Suppose you have 8 dice in a bag. You draw a single die and roll it. Three dice are standard fair dice, numbered 1-6 Two dice are have one less pip in the middle of the 5 side , such that there is no 5 on these two dice, but there are two 4's (that is, these dice are numbered {1, 2, 3, 4, 4, 6}) Three dice are ten-sided, and loaded such that it is twice as likely that an even number is rolled than an odd What is the probability that you roll a 4

Answer 1

Answer:

The probability of drawing a 4 is $\frac{47}{240}$

Step-by-step explanation:

We will assume that each of the dices is equally likely to be drawn. So, let us consider this three events: A is the event that we draw a traditional die, B is the event that we draw a die that has two 4's on it and C is that we draw a ten sided die.

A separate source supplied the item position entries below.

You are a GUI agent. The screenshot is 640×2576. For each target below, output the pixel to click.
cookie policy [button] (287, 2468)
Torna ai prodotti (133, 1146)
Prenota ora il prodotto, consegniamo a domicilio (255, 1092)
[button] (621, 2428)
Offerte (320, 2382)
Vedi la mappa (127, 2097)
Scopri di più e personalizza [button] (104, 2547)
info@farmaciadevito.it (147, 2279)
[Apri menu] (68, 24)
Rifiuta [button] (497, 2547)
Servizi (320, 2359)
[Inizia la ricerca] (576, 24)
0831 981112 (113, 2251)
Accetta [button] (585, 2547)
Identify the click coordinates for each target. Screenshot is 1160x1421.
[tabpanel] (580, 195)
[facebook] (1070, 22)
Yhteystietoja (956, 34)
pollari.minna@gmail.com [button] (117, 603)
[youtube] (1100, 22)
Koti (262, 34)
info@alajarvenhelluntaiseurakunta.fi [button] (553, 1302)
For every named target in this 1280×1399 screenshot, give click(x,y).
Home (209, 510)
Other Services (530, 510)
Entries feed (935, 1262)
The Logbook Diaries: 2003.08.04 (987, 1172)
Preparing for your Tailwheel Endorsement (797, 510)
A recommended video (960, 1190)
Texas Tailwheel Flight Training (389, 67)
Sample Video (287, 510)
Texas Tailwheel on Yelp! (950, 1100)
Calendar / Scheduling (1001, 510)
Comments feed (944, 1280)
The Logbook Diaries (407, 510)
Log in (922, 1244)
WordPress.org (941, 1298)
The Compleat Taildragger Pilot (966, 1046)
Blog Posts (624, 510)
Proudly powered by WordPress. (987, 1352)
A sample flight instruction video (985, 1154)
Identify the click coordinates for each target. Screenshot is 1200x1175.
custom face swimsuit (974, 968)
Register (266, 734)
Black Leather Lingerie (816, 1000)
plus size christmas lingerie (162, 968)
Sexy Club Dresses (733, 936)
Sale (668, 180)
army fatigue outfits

Since they are all mutually exclusive events, we have that P(A) + P(B) + P(C)=1. We will find this probability by simply counting the number of ways in which we get the specific event and divided by the total number of outcomes.

Note that since we have 8 dice, and 3 dice are fair standard dice, P(A) = 3/8.

On the same fashion, we get that P(B) = 2/8, P(C) = 3/8.

No, we will calculate the probability of getting a 4 to each type of die. Let D be the event that we get a 4. So, we will calculate the conditionals probabilities P(D|A), P(D|B), P(D|C). Recall that P(D|A) is the probability of getting a 4, given that we draw a standard fair die.

So, suppose we get a standard die. Since it is fair and standard, we have that  the probability of getting a four is 1/6. Thus P(D|A) = 1/6.

If we get a die that has two 4's, we have double the chance of getting a 4, so the probability is 2/6. Then P(D|B) = 2/6.

Now, consider the case we get a 10-sided die. In here, we will assume that all odd numbers are equally likely between them and that even numbers are equally likely between them. When we throw the die, we get a number between 1 and 10. Since all possible outcomes of throwing the die once are mutually exclusive, we must have that P(1)+P(2)+...+P(10)= 1. Let c be the probability assigned to an odd number and 2c be the probability assigned to an even number. Then we have that

$c+ 2c+c+2c+c+2c+c+2c+c+2c = 5c+5*(2c) = 15c = 1$

which implies that c= 1/15. Then, in this case the probability of getting a 4 is 2c, i.e 2/15. Then P(D|C) = 2/15.

We will use the following theorem (total probability theorem). Given a partition of the sample space $A_1, \dots , A_n$ (partition means mutually exclusive events) and an event B, then

$P(B) = \sum_{i=1}^{n} P(A_i)P(B|A_i)$

In our case, we are asked to calculate P(D). Then, by this theorem

$P(D) = P(A)\cdot P(D|A)+P(B) P(D|B) + P(C) P(D|C) = \frac{3}{8}\cdot \frac{1}{6}+\frac{2}{8}\cdot \frac{2}{6}+\frac{3}{8}\cdot \frac{2}{15}= \frac{47}{240}$